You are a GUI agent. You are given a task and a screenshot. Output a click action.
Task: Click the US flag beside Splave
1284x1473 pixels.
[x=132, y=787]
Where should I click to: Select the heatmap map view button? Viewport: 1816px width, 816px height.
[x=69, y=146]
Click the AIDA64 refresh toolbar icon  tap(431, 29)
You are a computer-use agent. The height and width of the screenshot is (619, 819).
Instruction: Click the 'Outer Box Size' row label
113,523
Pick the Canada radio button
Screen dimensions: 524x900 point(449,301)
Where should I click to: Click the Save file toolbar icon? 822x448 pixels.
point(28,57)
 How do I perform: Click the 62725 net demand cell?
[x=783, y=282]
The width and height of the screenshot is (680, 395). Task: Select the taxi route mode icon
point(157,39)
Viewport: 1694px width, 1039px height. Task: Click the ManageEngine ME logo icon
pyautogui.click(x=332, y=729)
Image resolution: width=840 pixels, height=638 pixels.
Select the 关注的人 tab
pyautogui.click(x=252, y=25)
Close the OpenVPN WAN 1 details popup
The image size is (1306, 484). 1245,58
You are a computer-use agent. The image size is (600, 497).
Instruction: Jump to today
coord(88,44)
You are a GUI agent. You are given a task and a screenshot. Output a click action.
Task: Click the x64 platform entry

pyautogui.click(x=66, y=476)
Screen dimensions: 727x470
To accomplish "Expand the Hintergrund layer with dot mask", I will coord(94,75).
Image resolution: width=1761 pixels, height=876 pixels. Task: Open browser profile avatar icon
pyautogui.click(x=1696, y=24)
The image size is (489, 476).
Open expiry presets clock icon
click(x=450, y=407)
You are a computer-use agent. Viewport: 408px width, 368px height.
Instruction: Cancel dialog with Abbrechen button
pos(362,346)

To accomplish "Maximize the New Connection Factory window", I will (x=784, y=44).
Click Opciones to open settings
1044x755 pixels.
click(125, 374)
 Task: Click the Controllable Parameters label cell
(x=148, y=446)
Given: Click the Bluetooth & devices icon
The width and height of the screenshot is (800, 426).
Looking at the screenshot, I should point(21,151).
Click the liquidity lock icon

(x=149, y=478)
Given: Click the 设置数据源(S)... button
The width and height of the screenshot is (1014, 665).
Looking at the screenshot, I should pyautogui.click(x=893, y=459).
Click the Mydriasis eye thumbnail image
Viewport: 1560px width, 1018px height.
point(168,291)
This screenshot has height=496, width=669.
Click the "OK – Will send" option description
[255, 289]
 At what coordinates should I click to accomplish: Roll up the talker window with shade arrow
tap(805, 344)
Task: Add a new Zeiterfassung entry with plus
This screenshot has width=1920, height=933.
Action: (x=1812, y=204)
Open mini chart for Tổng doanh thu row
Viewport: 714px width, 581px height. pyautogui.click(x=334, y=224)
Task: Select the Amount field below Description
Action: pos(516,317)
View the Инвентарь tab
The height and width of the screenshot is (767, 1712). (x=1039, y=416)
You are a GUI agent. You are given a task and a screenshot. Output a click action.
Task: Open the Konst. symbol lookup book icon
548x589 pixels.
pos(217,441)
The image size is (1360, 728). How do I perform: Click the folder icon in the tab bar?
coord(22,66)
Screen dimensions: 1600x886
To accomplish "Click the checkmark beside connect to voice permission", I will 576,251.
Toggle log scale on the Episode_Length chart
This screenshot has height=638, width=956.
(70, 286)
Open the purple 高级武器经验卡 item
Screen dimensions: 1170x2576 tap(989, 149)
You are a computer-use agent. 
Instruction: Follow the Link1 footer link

:::::

The material above needs to be reproduced exactly as written.

You are a GUI agent. You are given a task and a screenshot. Output a click action.
Task: Click the US flag beside Splave
1284x1473 pixels.
[x=132, y=787]
Where should I click to: Select the heatmap map view button? Viewport: 1816px width, 816px height.
[x=69, y=146]
Click the AIDA64 refresh toolbar icon  tap(431, 29)
You are a computer-use agent. The height and width of the screenshot is (619, 819).
Instruction: Click the 'Outer Box Size' row label
113,523
Pick the Canada radio button
Screen dimensions: 524x900 point(449,301)
Where should I click to: Click the Save file toolbar icon? 822x448 pixels.
point(28,57)
 How do I perform: Click the 62725 net demand cell?
[x=783, y=282]
The width and height of the screenshot is (680, 395). Task: Select the taxi route mode icon
point(157,39)
Viewport: 1694px width, 1039px height. Task: Click the ManageEngine ME logo icon
pyautogui.click(x=332, y=729)
Image resolution: width=840 pixels, height=638 pixels.
Select the 关注的人 tab
pyautogui.click(x=252, y=25)
Close the OpenVPN WAN 1 details popup
The image size is (1306, 484). 1245,58
You are a computer-use agent. The image size is (600, 497).
Instruction: Jump to today
coord(88,44)
You are a GUI agent. You are given a task and a screenshot. Output a click action.
Task: Click the x64 platform entry

pyautogui.click(x=66, y=476)
Screen dimensions: 727x470
To accomplish "Expand the Hintergrund layer with dot mask", I will coord(94,75).
Image resolution: width=1761 pixels, height=876 pixels. Task: Open browser profile avatar icon
pyautogui.click(x=1696, y=24)
The image size is (489, 476).
Open expiry presets clock icon
click(x=450, y=407)
You are a computer-use agent. Viewport: 408px width, 368px height.
Instruction: Cancel dialog with Abbrechen button
pos(362,346)

To accomplish "Maximize the New Connection Factory window", I will (x=784, y=44).
Click Opciones to open settings
1044x755 pixels.
click(125, 374)
 Task: Click the Controllable Parameters label cell
(x=148, y=446)
Given: Click the Bluetooth & devices icon
The width and height of the screenshot is (800, 426).
Looking at the screenshot, I should point(21,151).
Click the liquidity lock icon

(x=149, y=478)
Given: Click the 设置数据源(S)... button
The width and height of the screenshot is (1014, 665).
Looking at the screenshot, I should pyautogui.click(x=893, y=459).
Click the Mydriasis eye thumbnail image
Viewport: 1560px width, 1018px height.
point(168,291)
This screenshot has height=496, width=669.
Click the "OK – Will send" option description
[255, 289]
 At what coordinates should I click to accomplish: Roll up the talker window with shade arrow
tap(805, 344)
Task: Add a new Zeiterfassung entry with plus
This screenshot has width=1920, height=933.
Action: (x=1812, y=204)
Open mini chart for Tổng doanh thu row
Viewport: 714px width, 581px height. pyautogui.click(x=334, y=224)
Task: Select the Amount field below Description
Action: pos(516,317)
View the Инвентарь tab
The height and width of the screenshot is (767, 1712). (x=1039, y=416)
You are a GUI agent. You are given a task and a screenshot. Output a click action.
Task: Open the Konst. symbol lookup book icon
548x589 pixels.
pos(217,441)
The image size is (1360, 728). How do I perform: Click the folder icon in the tab bar?
coord(22,66)
Screen dimensions: 1600x886
To accomplish "Click the checkmark beside connect to voice permission", I will 576,251.
Toggle log scale on the Episode_Length chart
This screenshot has height=638, width=956.
(70, 286)
Open the purple 高级武器经验卡 item
Screen dimensions: 1170x2576 tap(989, 149)
You are a computer-use agent. 
Instruction: Follow the Link1 footer link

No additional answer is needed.